Vlad : Carnage.
24/02/00
l
savait que, tôt ou tard, le coup de faux de la Camarde n'allait pas le rater. On aurait
presque pu entendre ses derniers appels, au téléphone, avec sa voix, comme une plainte.
Une pauvre voix, cassée, qui disait : « Je vais pas bien ».
Sous-entendu : j'en ai plus pour longtemps.
Il avait du vivre plein d'autres vies. Mais le temps, maintenant, l'avait cassé. Et,
comme une évidence sinistre, réduit à l'état de vieux. Socialement inutile. Réduit à
l'anonymat et à la solitude. Sa vie, qu'en restait-il ? Personne à appeler. Silence
radio.
« Vous savez, il y a longtemps qu'on ne sonne plus chez moi. », pouvait-il
dire. Il avait eu un sourire jovial celui du vieux qui se laisse pas
faire même quand la Faucheuse approche.
Ce jour de l'été dernier,
où C. appelons-la ainsi s'était montrée au balcon, radieuse et belle.
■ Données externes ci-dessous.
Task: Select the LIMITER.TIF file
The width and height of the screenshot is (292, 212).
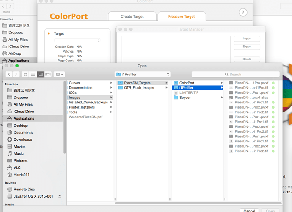Action: [x=189, y=92]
Les mouettes tournaient dans la cour. Les goélands aussi attirés par la
charogne et les ordures du marché. Sous un ciel bleu. Ce ciel bleu qui efface la peine.
Tu parles ! On souffre autant ici qu'ailleurs !
Ironie de l'azur. Celle d'une éternité dont nous sommes exclus. Pour la simple raison
que, tôt ou tard ce monde va nous engloutir. Nous et nos rêves. Et que rien n'y
changera. La mort est une débâcle, pas un comprimé d'X-stasy. Le seul remède serait de
mettre le feu. « Ce soir, on vous fout le feu. » Beau
programme qu'on ne laissera pas à des cons !
C. était venue, telle un
oiseau de passage. Belle, pas vraiment amicale, avec en elle toute l'angoisse du monde.
Une angoisse qui a ressurgi quand je lui ai montré, en face, une mouette en train de
décapiter, à coups de bec, la charogne d'un pigeon. Le sang coulait en direct. C.
pleurait presque.
On en était au crépuscule, celui d'un après-midi d'été, superbe comme d'hab., mais ou
le bruit du ventilateur n'arrivait pas à briser ce silence pesant qui était là, entre
nous. Un silence à couper au couteau. C. me les gonflait. Elle était du genre
« Tout prendre et rien donner ». Haïssable mais belle. Croyant que sa
personne la mettait au-delà du monde et de ses jugements. Diva jusqu'au bout des ongles.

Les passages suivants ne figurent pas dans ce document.